• _O que fazer_:
Copie todos os registros abaixo, linha por linha, sem mudar nenhuma palavra.

***** Trecho dos registros

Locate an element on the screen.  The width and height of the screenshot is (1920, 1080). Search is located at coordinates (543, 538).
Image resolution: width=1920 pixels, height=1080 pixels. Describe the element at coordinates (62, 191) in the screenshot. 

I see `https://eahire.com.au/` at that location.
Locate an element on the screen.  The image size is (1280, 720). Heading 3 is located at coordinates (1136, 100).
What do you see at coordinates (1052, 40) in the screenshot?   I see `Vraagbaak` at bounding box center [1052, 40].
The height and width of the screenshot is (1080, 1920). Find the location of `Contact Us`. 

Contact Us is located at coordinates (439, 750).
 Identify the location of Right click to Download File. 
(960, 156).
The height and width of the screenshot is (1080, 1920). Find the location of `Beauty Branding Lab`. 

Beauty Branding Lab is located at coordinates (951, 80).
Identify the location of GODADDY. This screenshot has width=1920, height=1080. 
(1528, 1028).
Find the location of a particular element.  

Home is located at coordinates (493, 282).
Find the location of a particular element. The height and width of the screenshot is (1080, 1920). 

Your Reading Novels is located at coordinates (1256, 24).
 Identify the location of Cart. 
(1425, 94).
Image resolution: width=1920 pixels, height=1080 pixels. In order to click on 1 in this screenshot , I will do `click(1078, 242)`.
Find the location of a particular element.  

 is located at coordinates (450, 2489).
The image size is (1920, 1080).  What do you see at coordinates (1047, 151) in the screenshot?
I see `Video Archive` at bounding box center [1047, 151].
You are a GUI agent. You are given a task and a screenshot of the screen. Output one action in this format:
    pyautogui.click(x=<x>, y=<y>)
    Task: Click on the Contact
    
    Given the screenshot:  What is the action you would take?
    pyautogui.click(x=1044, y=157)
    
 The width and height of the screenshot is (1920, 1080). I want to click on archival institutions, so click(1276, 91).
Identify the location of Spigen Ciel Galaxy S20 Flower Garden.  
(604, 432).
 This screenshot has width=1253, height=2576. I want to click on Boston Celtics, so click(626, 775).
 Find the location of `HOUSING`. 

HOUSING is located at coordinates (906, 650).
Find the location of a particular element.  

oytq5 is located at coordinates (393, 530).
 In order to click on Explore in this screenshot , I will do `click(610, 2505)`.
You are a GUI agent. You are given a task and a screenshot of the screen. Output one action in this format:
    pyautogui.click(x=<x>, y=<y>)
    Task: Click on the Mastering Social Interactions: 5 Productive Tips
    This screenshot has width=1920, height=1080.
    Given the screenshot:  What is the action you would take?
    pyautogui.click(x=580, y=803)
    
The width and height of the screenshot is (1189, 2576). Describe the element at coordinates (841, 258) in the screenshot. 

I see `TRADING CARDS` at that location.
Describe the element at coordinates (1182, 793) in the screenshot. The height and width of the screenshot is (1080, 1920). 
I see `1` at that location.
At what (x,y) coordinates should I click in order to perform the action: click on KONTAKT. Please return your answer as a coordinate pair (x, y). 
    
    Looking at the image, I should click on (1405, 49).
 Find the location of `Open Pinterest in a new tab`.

**********

• _Resposta do exercício_:
Locate an element on the screen.  The width and height of the screenshot is (1920, 1080). Search is located at coordinates (543, 538).
Image resolution: width=1920 pixels, height=1080 pixels. Describe the element at coordinates (62, 191) in the screenshot. 

I see `https://eahire.com.au/` at that location.
Locate an element on the screen.  The image size is (1280, 720). Heading 3 is located at coordinates (1136, 100).
What do you see at coordinates (1052, 40) in the screenshot?   I see `Vraagbaak` at bounding box center [1052, 40].
The height and width of the screenshot is (1080, 1920). Find the location of `Contact Us`. 

Contact Us is located at coordinates (439, 750).
 Identify the location of Right click to Download File. 
(960, 156).
The height and width of the screenshot is (1080, 1920). Find the location of `Beauty Branding Lab`. 

Beauty Branding Lab is located at coordinates (951, 80).
Identify the location of GODADDY. This screenshot has width=1920, height=1080. 
(1528, 1028).
Find the location of a particular element.  

Home is located at coordinates (493, 282).
Find the location of a particular element. The height and width of the screenshot is (1080, 1920). 

Your Reading Novels is located at coordinates (1256, 24).
 Identify the location of Cart. 
(1425, 94).
Image resolution: width=1920 pixels, height=1080 pixels. In order to click on 1 in this screenshot , I will do `click(1078, 242)`.
Find the location of a particular element.  

 is located at coordinates (450, 2489).
The image size is (1920, 1080).  What do you see at coordinates (1047, 151) in the screenshot?
I see `Video Archive` at bounding box center [1047, 151].
You are a GUI agent. You are given a task and a screenshot of the screen. Output one action in this format:
    pyautogui.click(x=<x>, y=<y>)
    Task: Click on the Contact
    
    Given the screenshot:  What is the action you would take?
    pyautogui.click(x=1044, y=157)
    
 The width and height of the screenshot is (1920, 1080). I want to click on archival institutions, so click(1276, 91).
Identify the location of Spigen Ciel Galaxy S20 Flower Garden.  
(604, 432).
 This screenshot has width=1253, height=2576. I want to click on Boston Celtics, so click(626, 775).
 Find the location of `HOUSING`. 

HOUSING is located at coordinates (906, 650).
Find the location of a particular element.  

oytq5 is located at coordinates (393, 530).
 In order to click on Explore in this screenshot , I will do `click(610, 2505)`.
You are a GUI agent. You are given a task and a screenshot of the screen. Output one action in this format:
    pyautogui.click(x=<x>, y=<y>)
    Task: Click on the Mastering Social Interactions: 5 Productive Tips
    This screenshot has width=1920, height=1080.
    Given the screenshot:  What is the action you would take?
    pyautogui.click(x=580, y=803)
    
The width and height of the screenshot is (1189, 2576). Describe the element at coordinates (841, 258) in the screenshot. 

I see `TRADING CARDS` at that location.
Describe the element at coordinates (1182, 793) in the screenshot. The height and width of the screenshot is (1080, 1920). 
I see `1` at that location.
At what (x,y) coordinates should I click in order to perform the action: click on KONTAKT. Please return your answer as a coordinate pair (x, y). 
    
    Looking at the image, I should click on (1405, 49).
 Find the location of `Open Pinterest in a new tab`.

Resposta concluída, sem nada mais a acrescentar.